Suppose you use PGBouncer, and you configure it to allow 50 connections. Or,
you configure your web servers to allow 10 concurrent processes each with 5
connections. Total number of connections is...the same !

> 2\. It is very easy to improperly reset a database connection before giving
> it back out of the pool. This leads to two problems.

It is actually not possible at all when using a pool like that of
SQLAlchemy's, as any connection that gets returned to the pool is properly
reset _by the pool itself_.

> problem 1: The first is that if code using a db connection has an error and
> doesn't issue a rollback, the connection will still be in a bad state when
> it is handed back out of the pool again.

The pool emits the ROLLBACK whether or not the application did so. Problem
solved.

> problem 2: It is inevitable that somewhere in your code you will not issue a
> rollback on a connection after starting a transaction.
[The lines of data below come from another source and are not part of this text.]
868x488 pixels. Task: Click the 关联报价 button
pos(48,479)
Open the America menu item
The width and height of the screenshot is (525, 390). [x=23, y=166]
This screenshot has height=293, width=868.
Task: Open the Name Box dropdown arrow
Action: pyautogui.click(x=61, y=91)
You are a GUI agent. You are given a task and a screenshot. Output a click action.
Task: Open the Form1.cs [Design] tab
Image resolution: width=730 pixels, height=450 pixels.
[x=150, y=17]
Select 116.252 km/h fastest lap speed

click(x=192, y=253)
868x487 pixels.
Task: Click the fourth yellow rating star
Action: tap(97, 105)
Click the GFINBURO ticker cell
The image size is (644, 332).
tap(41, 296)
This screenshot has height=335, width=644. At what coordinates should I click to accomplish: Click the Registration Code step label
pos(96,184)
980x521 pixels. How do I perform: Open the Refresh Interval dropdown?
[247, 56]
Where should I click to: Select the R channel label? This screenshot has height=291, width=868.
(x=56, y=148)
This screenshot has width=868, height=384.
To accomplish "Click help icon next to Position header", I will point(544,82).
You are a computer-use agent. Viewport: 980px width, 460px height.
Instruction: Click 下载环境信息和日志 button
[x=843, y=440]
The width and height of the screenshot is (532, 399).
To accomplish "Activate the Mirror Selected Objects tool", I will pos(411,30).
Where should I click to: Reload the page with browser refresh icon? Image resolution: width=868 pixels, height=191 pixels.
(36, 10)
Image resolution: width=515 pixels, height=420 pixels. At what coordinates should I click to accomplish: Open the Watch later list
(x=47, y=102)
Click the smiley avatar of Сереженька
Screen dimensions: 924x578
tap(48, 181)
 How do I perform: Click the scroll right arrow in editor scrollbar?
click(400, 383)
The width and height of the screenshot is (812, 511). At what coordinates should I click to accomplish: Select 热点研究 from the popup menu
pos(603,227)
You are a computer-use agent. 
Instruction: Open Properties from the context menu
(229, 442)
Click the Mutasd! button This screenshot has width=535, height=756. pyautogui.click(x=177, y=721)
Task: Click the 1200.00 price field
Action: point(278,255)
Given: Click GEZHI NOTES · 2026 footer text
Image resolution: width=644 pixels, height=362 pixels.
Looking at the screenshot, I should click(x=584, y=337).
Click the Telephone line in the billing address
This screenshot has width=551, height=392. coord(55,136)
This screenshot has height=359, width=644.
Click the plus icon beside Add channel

It would be crazy to leave connections idle in the pool _with transactional
state on them_. No connection idle in the pool has transactional state, as
they do not get returned without a rollback. If a catastrophic error occurred
on the connection, it's tossed out of the pool. This is all detected at a
layer of abstraction below what the application sees, so the programmer has no
chance of messing it up.

> In fact, if you are using Python the default dp-api behavior is to
> "transactional mode" where a BEGIN is sent immediately before any query on a
> new connection. It will automatically start the transaction, but it will not
> COMMIT or ROLLBACK automatically.

this is all the same non-issue.

> If you use a server like gunicorn, or a library like multiprocessing, open
> file handles (including sockets) are shared upon fork(). This means that if
> you aren't very careful to completely remove and recreate all the
> connections in your connection pool after a fork, you will have multiple
> processes sharing the same sockets. The processes will then step all over
> each other and corrupt each others use of the database.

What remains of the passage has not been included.